**Source**
Trinidad and Tobago (UCTP Taino News) – A delegation of 10 Indigenous leaders traveled to Trinidad to attend the Organization of American States (OAS) 5th Summit of the Americas from April 17 to 19, 2009. The delegation’s intention was to further develop critical partnerships with States while presenting the views of millions of Indigenous Peoples from throughout the Americas. These views were encapsulated in a Declaration and Plan of Action developed at an Indigenous Leaders Summit, which took place in Panama City preceding the OAS Summit. While Trinidad’s Prime Minister Patrick Manning publicly declared his desire for the Summit to achieve prosperity for the peoples of the Americas with commitment and mutual respect, the Indigenous leaders experienced discriminatory exclusion.

**Provided records**
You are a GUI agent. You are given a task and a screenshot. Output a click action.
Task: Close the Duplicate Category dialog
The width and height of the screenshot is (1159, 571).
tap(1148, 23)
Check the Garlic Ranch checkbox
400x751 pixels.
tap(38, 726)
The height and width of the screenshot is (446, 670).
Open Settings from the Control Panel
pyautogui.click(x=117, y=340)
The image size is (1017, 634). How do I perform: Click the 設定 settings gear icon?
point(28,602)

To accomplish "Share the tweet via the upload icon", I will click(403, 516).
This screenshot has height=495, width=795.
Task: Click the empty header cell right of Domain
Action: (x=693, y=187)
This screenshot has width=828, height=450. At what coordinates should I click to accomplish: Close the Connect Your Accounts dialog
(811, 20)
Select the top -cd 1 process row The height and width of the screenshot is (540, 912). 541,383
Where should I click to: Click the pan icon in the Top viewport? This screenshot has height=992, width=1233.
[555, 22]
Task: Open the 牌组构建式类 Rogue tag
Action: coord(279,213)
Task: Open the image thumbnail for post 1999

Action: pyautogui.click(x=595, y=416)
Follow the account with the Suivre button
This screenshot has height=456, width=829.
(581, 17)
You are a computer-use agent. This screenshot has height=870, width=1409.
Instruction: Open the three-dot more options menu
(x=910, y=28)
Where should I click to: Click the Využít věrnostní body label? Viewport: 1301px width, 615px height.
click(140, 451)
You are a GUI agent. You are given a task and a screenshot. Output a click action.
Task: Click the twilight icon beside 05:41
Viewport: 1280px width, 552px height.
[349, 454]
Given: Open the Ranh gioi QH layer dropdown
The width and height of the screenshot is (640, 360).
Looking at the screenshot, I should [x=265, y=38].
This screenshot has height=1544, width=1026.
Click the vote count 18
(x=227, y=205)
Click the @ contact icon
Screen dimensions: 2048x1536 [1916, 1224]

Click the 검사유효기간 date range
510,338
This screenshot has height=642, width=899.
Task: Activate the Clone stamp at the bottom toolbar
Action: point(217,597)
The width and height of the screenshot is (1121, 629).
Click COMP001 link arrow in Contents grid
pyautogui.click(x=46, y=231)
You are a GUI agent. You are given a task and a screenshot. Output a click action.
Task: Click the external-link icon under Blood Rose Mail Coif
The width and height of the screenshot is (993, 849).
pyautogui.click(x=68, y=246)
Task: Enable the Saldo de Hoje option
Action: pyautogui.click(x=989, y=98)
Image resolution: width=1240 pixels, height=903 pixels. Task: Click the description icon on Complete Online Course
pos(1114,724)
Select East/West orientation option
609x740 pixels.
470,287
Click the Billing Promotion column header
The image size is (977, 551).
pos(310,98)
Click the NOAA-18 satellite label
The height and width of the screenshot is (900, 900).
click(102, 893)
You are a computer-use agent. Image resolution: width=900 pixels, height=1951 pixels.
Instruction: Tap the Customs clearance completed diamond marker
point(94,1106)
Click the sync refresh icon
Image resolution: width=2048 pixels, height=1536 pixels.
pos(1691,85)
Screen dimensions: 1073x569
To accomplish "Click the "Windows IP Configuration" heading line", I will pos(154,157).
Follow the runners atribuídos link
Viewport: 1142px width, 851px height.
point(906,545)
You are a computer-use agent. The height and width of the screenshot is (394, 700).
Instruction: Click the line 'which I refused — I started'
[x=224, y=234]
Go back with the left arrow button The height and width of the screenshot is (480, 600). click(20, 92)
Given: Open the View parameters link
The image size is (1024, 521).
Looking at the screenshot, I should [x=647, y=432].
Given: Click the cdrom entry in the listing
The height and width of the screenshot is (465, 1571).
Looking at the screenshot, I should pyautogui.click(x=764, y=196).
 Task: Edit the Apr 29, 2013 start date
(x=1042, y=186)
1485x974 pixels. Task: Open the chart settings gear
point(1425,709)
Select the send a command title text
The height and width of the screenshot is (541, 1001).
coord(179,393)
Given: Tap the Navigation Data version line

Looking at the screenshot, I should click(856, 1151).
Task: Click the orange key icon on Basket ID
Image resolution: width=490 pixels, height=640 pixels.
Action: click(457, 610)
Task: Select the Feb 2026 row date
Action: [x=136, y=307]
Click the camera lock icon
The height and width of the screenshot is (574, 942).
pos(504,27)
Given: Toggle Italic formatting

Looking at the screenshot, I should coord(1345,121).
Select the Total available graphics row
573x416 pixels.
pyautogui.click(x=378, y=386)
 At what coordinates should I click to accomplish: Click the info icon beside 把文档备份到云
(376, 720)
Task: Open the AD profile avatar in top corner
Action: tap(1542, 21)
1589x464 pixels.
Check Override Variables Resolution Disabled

**Request**
Carry on the news report about the Indigenous delegation at the Summit of the Americas, starting right after its final sentence. The entries come from a separate source and have no link to the text.

**Task answer**
Even at the parallel “Civil Society Summit” and other events leading into the 5th Summit, it was not possible for Indigenous Peoples to effectively participate because the government of Trinidad and Tobago would not accommodate the Indigenous Peoples Summit on site. The result of this exclusion was that the Indigenous leaders, representing millions of Indigenous Peoples from across the Americas, were not even considered “delegates” unlike members of civil society, youth, business and private sector delegates. Incredibly, a last minute decision by Trinidad's National Secretariat to increase the number of delegates from civil society from 10 to 40 individuals in the Forum with Ministers was not extended to Indigenous Peoples.

While much of the world was focused on the communications between U.S. President Barack Obama and Venezuelan President Hugo Chavez, the Indigenous Leaders noted that the final 5th States Summit Declaration of Commitment failed to address Indigenous Peoples, despite the theme “Securing our Citizens’ Future by Promoting Human Prosperity, Energy Security and Environmental Sustainability.”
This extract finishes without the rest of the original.